• _Directive_: Rewrite the lines below with every "Viewport" changed to "Screen" and nothing else altered. Leave the pictures out of your version.

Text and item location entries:
= = =

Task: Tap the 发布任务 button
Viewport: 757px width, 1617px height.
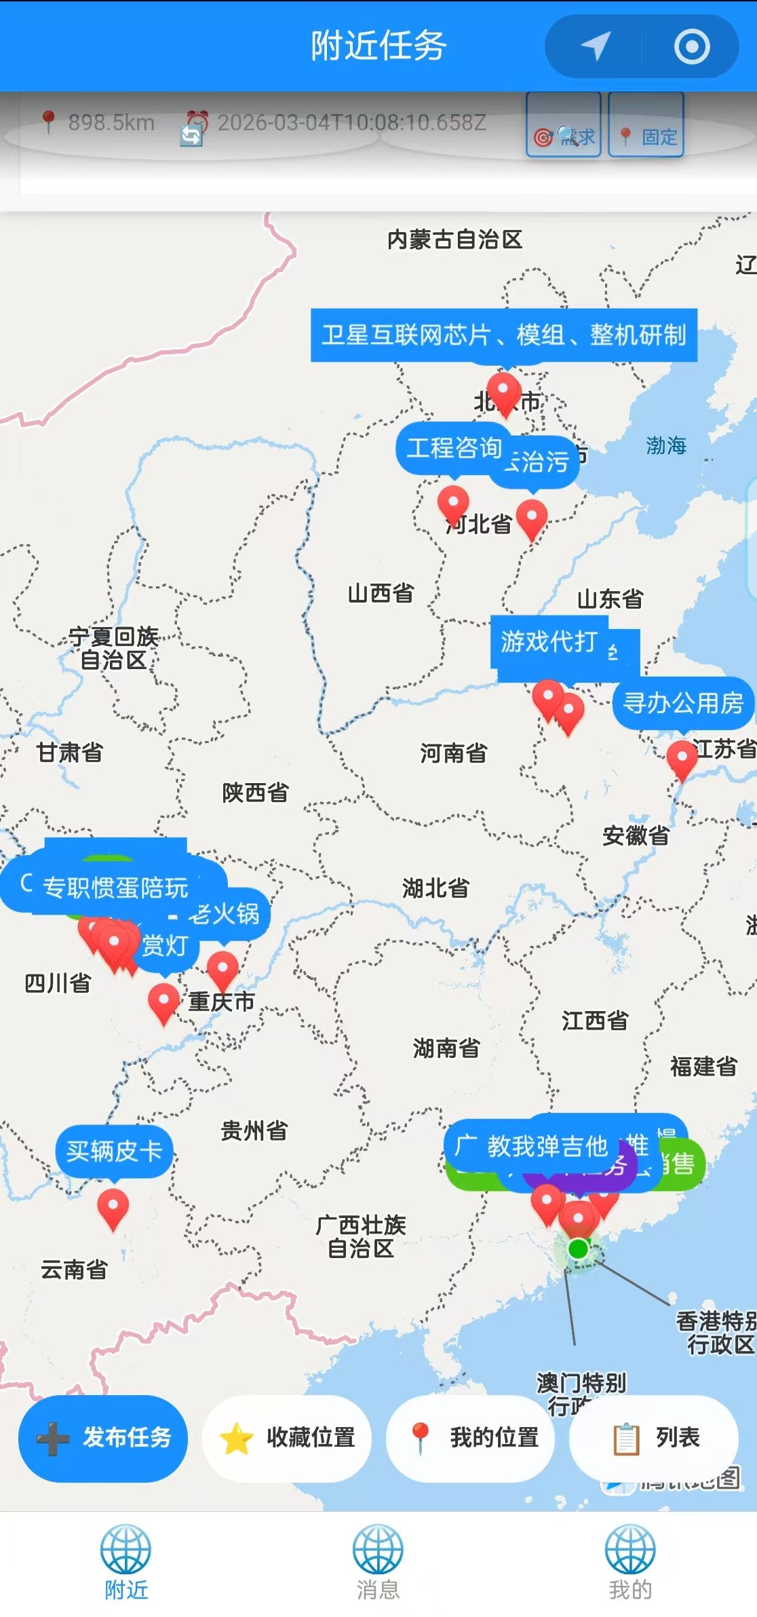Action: (103, 1438)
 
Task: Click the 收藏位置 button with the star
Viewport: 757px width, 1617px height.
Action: (287, 1438)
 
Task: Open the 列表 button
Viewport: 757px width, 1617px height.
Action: (654, 1438)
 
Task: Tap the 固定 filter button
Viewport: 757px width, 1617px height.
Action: (646, 126)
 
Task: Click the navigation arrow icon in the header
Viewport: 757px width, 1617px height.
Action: (596, 46)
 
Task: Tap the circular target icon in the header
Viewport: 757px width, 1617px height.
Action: (692, 46)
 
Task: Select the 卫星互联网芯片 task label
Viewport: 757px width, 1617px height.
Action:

= = =

• _Answer_:
Task: Tap the 发布任务 button
Screen: 757px width, 1617px height.
Action: (103, 1438)
 
Task: Click the 收藏位置 button with the star
Screen: 757px width, 1617px height.
Action: (287, 1438)
 
Task: Open the 列表 button
Screen: 757px width, 1617px height.
Action: (654, 1438)
 
Task: Tap the 固定 filter button
Screen: 757px width, 1617px height.
Action: (646, 126)
 
Task: Click the navigation arrow icon in the header
Screen: 757px width, 1617px height.
Action: (596, 46)
 
Task: Tap the circular target icon in the header
Screen: 757px width, 1617px height.
Action: (692, 46)
 
Task: Select the 卫星互联网芯片 task label
Screen: 757px width, 1617px height.
Action:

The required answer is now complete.